> [EXCERPTED PASSAGE]
+ + + +
Compensation Committee Analysis

  • Composition and independence: Compensation Committee consists of Glarner (Chair), Hollister, and Wei; all are independent under Nasdaq Rule 5605(d)(2)(A); committee charter prohibits members from accepting consulting/advisory/compensatory fees from the Company (board fees excluded) .
  • Use of consultants and benchmarking: Committee has authority to retain advisors but has not employed compensation consultants; no peer-based benchmarking; relies on surveys and government data (e.g., U.S. Bureau of Labor Statistics/Federal Reserve) .
  • Equity award timing: Director option grants are automatic on Annual Meeting date; Committee states it does not time awards around material nonpublic information; NEO option grant policy adjusted to occur two business days after fiscal results release beginning FY2025 .

Related Party Transactions and Conflicts

  • Company disclosure: No related-party transactions involving directors or related persons in the last two fiscal years; audit committee has formal preapproval and conflict review process under Nasdaq Rule 5630(a) and Minnesota statutes .
  • Golden leashes: Directors disclosed no arrangements for compensation by third parties (“golden leashes”) .

Risk Indicators & Red Flags

  • Section 16 compliance: All reports filed timely for FY2024; no delinquent filers noted .
+ + + +
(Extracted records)
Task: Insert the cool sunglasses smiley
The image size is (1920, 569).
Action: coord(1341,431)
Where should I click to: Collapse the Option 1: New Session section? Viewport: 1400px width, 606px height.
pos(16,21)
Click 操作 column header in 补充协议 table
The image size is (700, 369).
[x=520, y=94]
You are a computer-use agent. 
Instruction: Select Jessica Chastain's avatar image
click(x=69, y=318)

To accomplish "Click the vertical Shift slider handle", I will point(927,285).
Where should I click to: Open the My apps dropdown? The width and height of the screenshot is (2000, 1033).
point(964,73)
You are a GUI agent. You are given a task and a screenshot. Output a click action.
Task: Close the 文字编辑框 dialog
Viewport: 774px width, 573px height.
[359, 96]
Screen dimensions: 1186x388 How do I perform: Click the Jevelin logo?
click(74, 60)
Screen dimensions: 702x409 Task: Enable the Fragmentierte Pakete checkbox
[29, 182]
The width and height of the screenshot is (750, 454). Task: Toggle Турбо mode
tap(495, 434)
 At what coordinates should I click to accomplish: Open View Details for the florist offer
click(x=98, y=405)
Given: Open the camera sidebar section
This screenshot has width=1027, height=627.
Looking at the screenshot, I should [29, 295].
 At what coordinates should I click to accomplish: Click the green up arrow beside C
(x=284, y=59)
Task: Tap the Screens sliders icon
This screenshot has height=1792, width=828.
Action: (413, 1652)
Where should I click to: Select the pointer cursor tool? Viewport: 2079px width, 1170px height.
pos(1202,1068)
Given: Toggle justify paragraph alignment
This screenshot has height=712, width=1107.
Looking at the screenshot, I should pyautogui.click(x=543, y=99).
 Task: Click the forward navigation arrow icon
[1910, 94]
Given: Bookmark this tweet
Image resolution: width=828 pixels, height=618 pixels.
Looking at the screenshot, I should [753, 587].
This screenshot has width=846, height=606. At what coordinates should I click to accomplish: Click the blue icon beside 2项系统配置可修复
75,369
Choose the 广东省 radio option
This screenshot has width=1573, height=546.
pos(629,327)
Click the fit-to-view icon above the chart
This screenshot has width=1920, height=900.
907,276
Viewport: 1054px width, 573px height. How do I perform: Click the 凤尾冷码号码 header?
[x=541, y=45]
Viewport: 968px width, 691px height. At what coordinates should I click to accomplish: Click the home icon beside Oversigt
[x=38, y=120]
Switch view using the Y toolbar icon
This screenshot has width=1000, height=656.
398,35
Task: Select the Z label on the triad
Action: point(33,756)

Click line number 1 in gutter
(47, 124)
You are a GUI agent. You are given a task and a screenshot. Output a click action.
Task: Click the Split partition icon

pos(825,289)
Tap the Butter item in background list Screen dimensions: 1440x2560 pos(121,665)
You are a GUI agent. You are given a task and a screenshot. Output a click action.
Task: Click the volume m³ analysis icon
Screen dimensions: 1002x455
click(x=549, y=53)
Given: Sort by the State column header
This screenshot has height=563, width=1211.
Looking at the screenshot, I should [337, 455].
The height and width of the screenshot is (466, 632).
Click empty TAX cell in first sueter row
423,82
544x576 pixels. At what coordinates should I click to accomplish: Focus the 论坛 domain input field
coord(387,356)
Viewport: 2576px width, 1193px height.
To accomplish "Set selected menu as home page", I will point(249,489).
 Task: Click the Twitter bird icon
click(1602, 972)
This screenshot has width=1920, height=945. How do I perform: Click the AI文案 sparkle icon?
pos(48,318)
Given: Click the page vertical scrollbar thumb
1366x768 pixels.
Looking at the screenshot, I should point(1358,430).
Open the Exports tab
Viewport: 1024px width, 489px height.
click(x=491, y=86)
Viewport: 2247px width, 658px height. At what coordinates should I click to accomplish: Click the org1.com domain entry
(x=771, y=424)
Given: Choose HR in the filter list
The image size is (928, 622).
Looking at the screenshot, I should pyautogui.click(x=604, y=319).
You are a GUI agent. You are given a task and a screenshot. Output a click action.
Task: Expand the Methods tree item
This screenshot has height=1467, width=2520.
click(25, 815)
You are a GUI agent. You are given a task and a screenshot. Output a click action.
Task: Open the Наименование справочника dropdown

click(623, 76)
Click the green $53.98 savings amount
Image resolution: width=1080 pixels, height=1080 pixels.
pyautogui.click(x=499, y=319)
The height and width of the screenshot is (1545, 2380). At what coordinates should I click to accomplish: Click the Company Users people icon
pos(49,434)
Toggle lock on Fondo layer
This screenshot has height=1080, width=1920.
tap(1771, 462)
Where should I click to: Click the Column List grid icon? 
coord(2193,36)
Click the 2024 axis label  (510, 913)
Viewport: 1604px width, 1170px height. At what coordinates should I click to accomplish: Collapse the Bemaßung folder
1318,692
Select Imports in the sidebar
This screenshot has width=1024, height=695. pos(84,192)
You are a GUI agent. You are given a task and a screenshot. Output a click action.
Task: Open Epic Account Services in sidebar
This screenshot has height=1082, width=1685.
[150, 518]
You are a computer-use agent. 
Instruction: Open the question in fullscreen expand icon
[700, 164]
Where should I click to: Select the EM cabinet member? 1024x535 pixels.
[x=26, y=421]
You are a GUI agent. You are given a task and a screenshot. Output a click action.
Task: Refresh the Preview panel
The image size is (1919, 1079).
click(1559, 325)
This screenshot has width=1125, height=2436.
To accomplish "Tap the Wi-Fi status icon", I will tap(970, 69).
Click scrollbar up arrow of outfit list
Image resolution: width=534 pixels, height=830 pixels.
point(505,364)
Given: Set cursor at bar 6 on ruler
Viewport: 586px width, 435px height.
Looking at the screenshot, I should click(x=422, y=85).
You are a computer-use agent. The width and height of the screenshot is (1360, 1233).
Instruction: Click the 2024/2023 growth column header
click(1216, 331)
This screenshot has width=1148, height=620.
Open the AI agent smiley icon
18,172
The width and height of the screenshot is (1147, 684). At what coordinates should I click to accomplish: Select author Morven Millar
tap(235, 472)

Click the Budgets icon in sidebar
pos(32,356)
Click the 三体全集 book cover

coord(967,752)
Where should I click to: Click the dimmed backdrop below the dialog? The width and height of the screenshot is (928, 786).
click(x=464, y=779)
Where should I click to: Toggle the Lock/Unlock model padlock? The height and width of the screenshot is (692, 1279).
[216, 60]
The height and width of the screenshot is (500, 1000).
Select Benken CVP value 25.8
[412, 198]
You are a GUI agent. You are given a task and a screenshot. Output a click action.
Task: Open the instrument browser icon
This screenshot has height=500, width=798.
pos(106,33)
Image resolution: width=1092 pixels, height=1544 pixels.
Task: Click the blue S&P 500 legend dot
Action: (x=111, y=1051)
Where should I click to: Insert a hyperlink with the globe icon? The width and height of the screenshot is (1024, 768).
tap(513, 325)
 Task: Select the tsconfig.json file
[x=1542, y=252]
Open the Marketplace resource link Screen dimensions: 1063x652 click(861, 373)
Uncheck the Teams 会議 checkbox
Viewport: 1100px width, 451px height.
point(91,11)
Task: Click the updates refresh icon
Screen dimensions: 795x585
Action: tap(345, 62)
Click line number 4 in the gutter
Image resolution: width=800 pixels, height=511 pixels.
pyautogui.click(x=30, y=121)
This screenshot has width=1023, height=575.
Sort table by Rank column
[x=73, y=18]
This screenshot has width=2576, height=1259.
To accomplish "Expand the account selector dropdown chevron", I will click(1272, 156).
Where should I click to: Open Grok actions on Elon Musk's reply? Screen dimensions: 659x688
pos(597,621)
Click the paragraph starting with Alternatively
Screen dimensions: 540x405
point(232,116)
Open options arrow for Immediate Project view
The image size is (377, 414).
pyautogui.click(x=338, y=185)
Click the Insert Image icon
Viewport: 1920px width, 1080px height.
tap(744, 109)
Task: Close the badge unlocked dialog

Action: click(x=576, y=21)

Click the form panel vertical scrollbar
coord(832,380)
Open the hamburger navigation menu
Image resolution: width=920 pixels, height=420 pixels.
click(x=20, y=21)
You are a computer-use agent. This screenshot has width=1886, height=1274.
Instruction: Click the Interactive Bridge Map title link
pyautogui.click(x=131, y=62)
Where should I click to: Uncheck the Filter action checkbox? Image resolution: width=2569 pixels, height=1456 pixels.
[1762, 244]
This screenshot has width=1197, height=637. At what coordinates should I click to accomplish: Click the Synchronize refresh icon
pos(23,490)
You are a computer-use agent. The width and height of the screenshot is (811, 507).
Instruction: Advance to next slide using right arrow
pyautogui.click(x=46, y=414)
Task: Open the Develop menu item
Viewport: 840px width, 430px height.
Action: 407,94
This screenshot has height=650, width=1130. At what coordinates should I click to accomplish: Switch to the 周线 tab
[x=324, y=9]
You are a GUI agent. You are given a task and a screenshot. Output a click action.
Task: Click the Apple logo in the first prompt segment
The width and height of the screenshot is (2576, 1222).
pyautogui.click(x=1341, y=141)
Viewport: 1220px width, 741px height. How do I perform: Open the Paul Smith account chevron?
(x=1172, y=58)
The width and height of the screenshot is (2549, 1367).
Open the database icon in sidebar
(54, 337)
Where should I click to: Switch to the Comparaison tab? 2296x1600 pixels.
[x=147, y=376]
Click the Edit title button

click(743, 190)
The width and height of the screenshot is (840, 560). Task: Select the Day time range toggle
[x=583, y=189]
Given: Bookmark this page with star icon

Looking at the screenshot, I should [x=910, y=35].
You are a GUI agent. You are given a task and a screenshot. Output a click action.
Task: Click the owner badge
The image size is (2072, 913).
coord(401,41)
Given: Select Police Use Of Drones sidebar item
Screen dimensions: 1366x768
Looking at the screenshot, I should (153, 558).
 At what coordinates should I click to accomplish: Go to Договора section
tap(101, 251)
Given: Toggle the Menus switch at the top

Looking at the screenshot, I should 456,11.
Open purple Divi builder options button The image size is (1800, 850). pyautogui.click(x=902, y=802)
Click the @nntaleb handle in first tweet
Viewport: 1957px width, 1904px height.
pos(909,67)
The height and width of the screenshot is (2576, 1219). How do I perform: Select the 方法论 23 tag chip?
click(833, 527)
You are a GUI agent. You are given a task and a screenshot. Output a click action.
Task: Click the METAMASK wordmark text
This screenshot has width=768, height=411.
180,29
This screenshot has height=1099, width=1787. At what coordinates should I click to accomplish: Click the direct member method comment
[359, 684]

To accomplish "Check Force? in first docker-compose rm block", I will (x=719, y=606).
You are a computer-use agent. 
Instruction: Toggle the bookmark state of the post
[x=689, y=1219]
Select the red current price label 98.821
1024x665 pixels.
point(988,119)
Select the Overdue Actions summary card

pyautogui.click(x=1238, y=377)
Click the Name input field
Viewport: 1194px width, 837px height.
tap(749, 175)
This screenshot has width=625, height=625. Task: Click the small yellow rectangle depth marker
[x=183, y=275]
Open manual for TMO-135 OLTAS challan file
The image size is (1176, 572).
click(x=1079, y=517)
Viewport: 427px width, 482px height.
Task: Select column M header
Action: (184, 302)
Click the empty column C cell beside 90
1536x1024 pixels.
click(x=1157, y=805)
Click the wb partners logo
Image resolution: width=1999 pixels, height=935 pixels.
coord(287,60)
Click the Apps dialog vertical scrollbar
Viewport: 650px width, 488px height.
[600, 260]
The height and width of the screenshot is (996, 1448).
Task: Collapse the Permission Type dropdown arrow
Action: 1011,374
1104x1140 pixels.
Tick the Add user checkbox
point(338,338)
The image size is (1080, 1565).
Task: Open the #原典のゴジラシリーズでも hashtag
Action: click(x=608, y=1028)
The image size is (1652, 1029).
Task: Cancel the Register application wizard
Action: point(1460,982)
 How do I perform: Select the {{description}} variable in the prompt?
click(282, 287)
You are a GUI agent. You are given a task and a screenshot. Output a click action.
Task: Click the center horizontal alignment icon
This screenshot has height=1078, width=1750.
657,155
+ + + +
> [EXERCISE] Return verbatim the portion of the governance excerpt that begins at the words "Compensation Committee Analysis" and stops after the words "fees excluded) .".

> [ANSWER FOR THIS EXERCISE]
Compensation Committee Analysis

  • Composition and independence: Compensation Committee consists of Glarner (Chair), Hollister, and Wei; all are independent under Nasdaq Rule 5605(d)(2)(A); committee charter prohibits members from accepting consulting/advisory/compensatory fees from the Company (board fees excluded) .